Cependant, le transport maritime est essentiel à l’économie mondiale, car plus de 90 % du commerce mondial s’effectue par voie maritime et il s’agit du moyen le plus rentable pour transporter en masse des marchandises et des matières premières à travers le monde. Les gouvernements, l’industrie et la société civile doivent travailler ensemble pour réglementer les impacts du transport maritime et trouver un équilibre entre la liberté de navigation et les autres utilisations légales de la mer, tout en veillant à ce que ces activités aient des impacts négatifs contrôlés et limités sur l’environnement marin.

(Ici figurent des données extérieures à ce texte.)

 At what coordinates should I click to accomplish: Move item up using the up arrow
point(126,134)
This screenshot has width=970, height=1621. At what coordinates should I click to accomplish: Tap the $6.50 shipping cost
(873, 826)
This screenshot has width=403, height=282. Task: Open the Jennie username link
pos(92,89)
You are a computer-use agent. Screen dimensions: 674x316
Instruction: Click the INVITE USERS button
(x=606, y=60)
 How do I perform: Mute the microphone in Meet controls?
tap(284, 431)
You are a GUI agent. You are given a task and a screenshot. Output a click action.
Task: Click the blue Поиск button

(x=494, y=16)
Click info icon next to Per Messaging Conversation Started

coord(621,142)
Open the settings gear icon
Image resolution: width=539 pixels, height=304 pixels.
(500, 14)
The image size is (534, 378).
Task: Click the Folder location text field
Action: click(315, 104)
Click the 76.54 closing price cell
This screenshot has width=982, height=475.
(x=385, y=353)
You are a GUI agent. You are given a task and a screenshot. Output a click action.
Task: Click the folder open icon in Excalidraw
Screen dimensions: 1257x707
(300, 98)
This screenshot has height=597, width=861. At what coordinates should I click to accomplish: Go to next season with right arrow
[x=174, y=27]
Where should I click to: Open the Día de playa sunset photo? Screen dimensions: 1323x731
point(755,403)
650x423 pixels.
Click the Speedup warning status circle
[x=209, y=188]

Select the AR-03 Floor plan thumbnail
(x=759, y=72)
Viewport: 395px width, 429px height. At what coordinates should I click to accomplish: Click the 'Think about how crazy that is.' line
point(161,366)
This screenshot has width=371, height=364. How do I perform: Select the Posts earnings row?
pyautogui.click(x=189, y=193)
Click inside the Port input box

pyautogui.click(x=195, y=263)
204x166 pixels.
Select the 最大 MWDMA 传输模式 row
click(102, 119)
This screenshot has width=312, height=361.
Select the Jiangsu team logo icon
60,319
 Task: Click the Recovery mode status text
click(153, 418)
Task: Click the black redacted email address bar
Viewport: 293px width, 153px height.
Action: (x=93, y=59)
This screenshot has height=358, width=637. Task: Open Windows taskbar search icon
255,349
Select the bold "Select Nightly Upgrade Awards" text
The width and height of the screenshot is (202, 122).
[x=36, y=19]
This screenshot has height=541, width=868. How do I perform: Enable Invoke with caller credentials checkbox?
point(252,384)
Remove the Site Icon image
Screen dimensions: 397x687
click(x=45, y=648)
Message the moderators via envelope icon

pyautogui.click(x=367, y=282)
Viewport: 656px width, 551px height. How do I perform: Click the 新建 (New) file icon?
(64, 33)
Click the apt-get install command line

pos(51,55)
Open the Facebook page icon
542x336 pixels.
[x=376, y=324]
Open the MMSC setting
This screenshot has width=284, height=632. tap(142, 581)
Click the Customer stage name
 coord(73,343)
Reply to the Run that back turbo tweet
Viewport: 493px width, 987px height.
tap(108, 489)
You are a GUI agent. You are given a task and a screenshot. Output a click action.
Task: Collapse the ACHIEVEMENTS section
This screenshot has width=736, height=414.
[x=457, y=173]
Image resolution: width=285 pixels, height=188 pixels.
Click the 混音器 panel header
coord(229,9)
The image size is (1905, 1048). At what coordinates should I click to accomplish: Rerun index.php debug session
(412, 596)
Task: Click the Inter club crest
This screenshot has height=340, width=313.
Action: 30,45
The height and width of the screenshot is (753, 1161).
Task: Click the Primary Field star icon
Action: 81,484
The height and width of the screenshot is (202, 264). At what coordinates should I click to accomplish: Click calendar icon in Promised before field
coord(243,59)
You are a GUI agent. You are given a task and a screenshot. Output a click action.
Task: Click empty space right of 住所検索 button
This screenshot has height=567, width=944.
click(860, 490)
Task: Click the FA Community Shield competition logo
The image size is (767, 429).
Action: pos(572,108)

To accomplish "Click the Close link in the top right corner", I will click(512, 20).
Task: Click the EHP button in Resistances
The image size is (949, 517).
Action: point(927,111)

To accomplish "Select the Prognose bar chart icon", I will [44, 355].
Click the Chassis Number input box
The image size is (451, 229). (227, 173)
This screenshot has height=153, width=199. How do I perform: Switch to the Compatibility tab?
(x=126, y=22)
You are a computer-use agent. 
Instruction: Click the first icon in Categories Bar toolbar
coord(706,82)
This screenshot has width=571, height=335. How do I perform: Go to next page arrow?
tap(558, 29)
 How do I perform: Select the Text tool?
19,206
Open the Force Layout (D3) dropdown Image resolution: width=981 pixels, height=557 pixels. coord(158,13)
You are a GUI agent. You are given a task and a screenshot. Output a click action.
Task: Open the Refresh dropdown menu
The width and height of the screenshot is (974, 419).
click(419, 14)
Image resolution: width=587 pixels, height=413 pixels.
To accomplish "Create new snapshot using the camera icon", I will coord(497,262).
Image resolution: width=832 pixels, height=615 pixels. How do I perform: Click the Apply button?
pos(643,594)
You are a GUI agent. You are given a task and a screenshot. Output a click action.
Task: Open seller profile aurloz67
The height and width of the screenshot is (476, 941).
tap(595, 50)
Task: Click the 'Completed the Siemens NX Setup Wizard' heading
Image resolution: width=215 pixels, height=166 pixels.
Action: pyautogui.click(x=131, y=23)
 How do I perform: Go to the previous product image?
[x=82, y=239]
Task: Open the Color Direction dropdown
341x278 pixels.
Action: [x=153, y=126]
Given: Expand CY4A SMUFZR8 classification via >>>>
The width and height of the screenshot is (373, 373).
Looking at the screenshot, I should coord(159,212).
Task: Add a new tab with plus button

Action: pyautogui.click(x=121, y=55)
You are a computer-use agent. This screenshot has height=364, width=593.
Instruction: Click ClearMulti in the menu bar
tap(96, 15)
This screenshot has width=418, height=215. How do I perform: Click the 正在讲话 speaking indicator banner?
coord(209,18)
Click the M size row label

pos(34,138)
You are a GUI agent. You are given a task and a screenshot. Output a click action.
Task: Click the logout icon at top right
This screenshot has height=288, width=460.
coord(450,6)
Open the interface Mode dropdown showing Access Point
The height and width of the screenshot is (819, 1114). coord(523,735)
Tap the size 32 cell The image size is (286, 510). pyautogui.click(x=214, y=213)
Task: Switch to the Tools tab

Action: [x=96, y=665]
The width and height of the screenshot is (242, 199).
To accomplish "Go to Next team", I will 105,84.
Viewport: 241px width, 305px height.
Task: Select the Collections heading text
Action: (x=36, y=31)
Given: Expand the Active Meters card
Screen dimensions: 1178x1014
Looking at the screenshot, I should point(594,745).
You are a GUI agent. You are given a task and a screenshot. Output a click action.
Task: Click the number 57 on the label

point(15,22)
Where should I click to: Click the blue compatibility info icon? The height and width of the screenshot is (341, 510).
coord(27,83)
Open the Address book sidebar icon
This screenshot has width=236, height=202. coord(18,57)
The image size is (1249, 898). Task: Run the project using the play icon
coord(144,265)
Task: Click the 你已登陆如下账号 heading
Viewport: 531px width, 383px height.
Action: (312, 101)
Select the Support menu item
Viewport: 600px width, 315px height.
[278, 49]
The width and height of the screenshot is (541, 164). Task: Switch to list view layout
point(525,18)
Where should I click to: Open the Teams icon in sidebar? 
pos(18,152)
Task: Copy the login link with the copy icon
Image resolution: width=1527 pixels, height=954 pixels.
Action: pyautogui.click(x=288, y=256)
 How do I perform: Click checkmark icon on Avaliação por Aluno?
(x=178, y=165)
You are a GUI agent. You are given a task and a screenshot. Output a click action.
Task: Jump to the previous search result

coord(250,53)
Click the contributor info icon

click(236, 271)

En tant qu’observateur auprès de l’OMI, l’ACOPS peut échanger et collaborer avec les représentants gouvernementaux qui participent aux réunions de l’OMI, les représentants de l’industrie, d’autres ONG ainsi que le personnel d’organisations internationales ; ces réunions comprennent celles du Comité de la protection du milieu marin de l’OMI et de ses groupes de travail. Nous assistons également à toutes les réunions où sont discutées les questions que nous suivons de près, en particulier les sous-comités auxquels le MEPC confie des travaux, tels que le sous-comité sur la prévention et la lutte contre la pollution (PPR), qui a été chargé d’examiner certains aspects de la pollution causée par les déchets plastiques marins provenant des navires, et le sous-comité sur la conception et la construction des navires (SDC), qui travaille à la révision des lignes directrices de l’OMI pour la réduction du bruit sous-marin. Les réunions du Comité de la sécurité maritime et de son sous-comité sur la navigation, les communications et la recherche et le sauvetage (NCSR) peuvent également être pertinentes pour les mesures d’acheminement adoptées afin de protéger l’environnement marin. L’ACOPS a par exemple soumis plusieurs documents à ces réunions de l’OMI sur les plastiques marins et les navires sous-marins.

 

Lorsque nous estimons que cela peut être utile, nous soumettons également des documents à l’examen des comités, sous-comités ou réunions associées. Pour plus de détails sur nos contributions substantielles, veuillez consulter les sections pertinentes du groupe de travail ACOPS sur ce site web.

 

Nous participons et soutenons également des études menées en dehors de l’OMI qui peuvent appuyer les travaux de l’Organisation, telles que celles portant sur les moyens de mieux protéger, grâce à des mesures de l’OMI, les zones identifiées comme écologiquement ou biologiquement sensibles au titre de la Convention sur la diversité biologique contre les impacts du transport maritime. Dans ce contexte, notre travail a contribué à la préparation d’un rapport sur les perspectives d’adoption de mesures maritimes de l’OMI dans les zones marines identifiées comme zones marines écologiquement ou biologiquement sensibles au titre de la Convention sur la diversité biologique. Ce rapport est toujours ouvert aux commentaires.